> What is needed:
Below are some records. Copy every line in them that holds "agent".

> Pixel coordinate grounding data:
§ §
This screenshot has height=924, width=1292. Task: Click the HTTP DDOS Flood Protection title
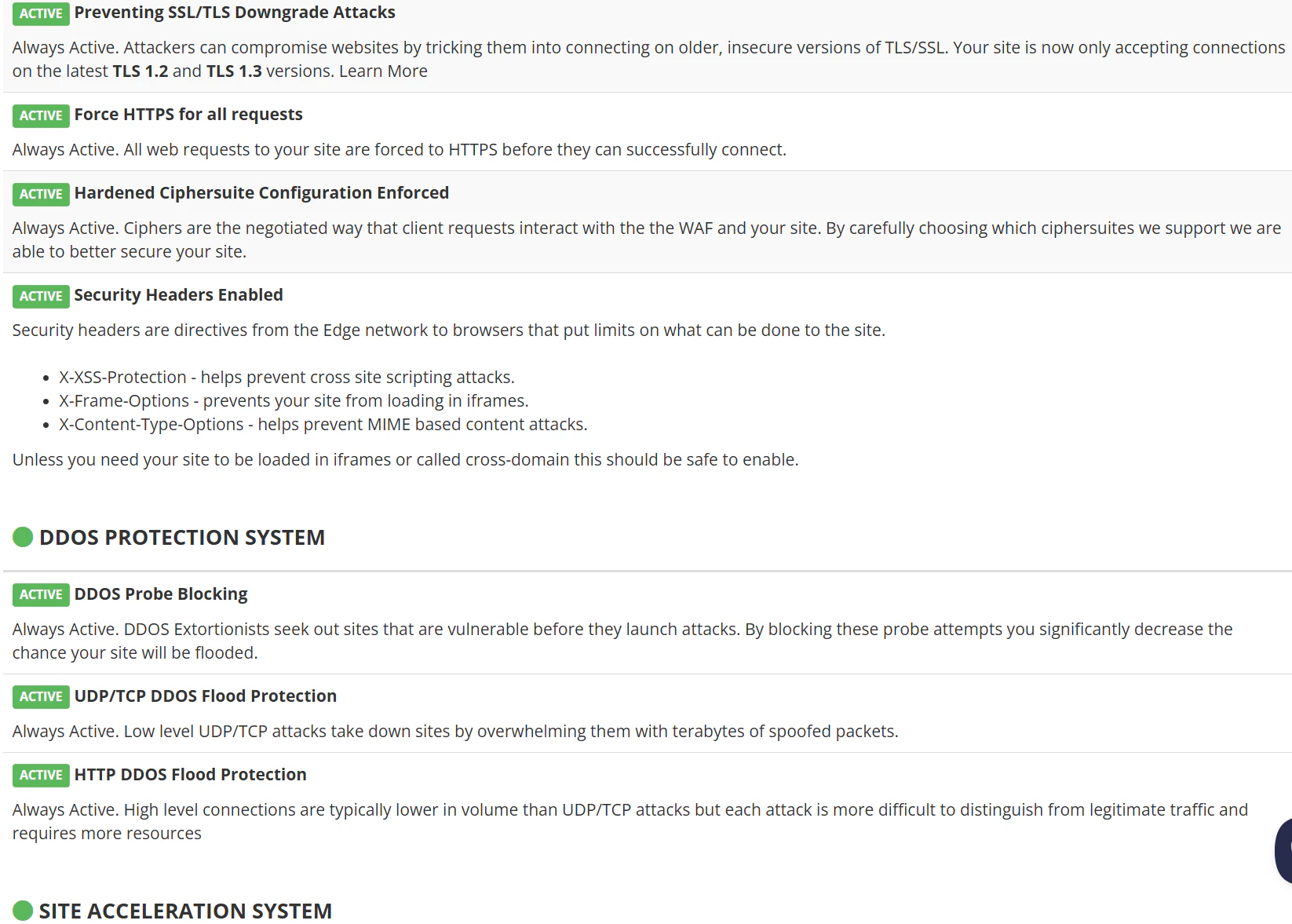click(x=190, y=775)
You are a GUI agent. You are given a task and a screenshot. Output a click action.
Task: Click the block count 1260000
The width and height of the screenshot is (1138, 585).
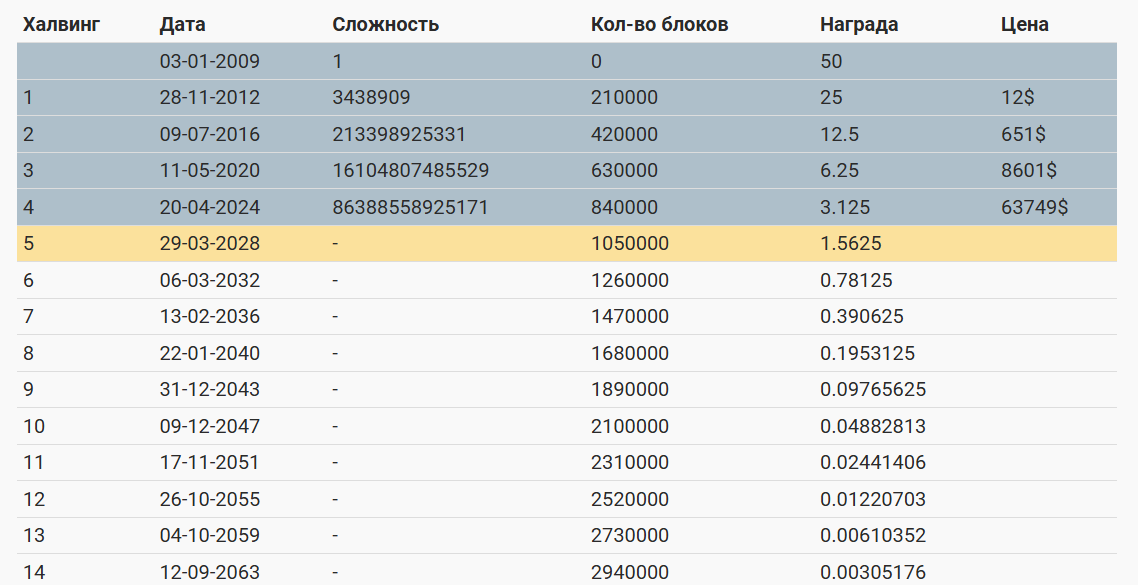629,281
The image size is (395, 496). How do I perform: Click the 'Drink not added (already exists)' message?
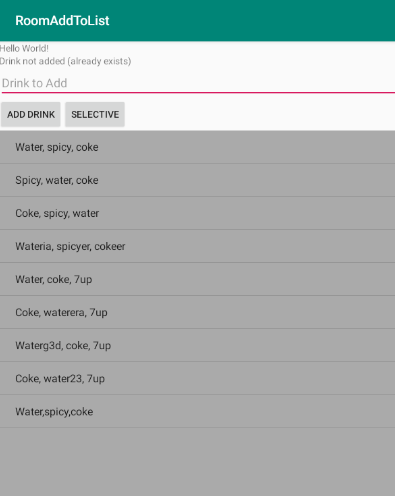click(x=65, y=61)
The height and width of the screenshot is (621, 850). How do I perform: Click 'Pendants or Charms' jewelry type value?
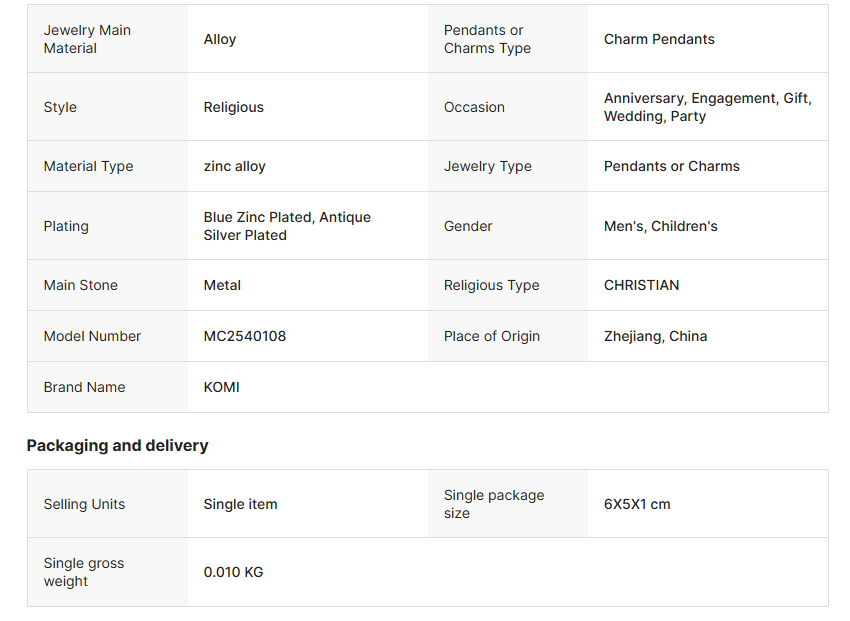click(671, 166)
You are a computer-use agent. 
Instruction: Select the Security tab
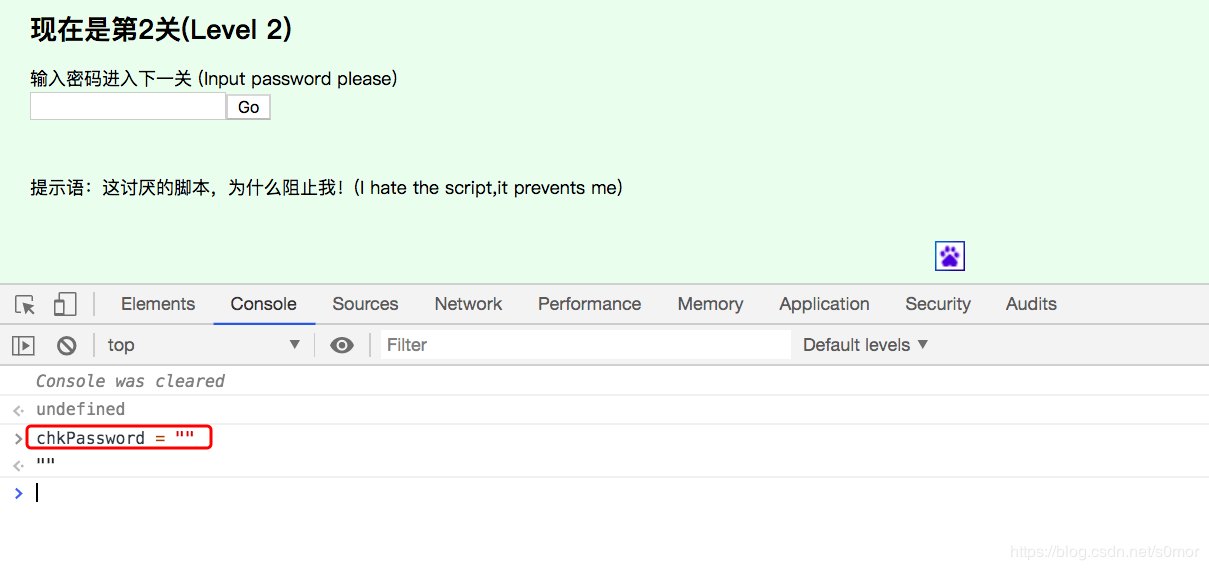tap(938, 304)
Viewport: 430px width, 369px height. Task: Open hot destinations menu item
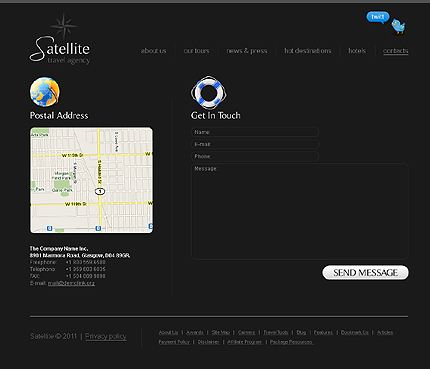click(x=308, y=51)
§ §
> Task answer:
You are a GUI agent. You are given a task and a screenshot. Output a click action.
You are a computer-use agent. 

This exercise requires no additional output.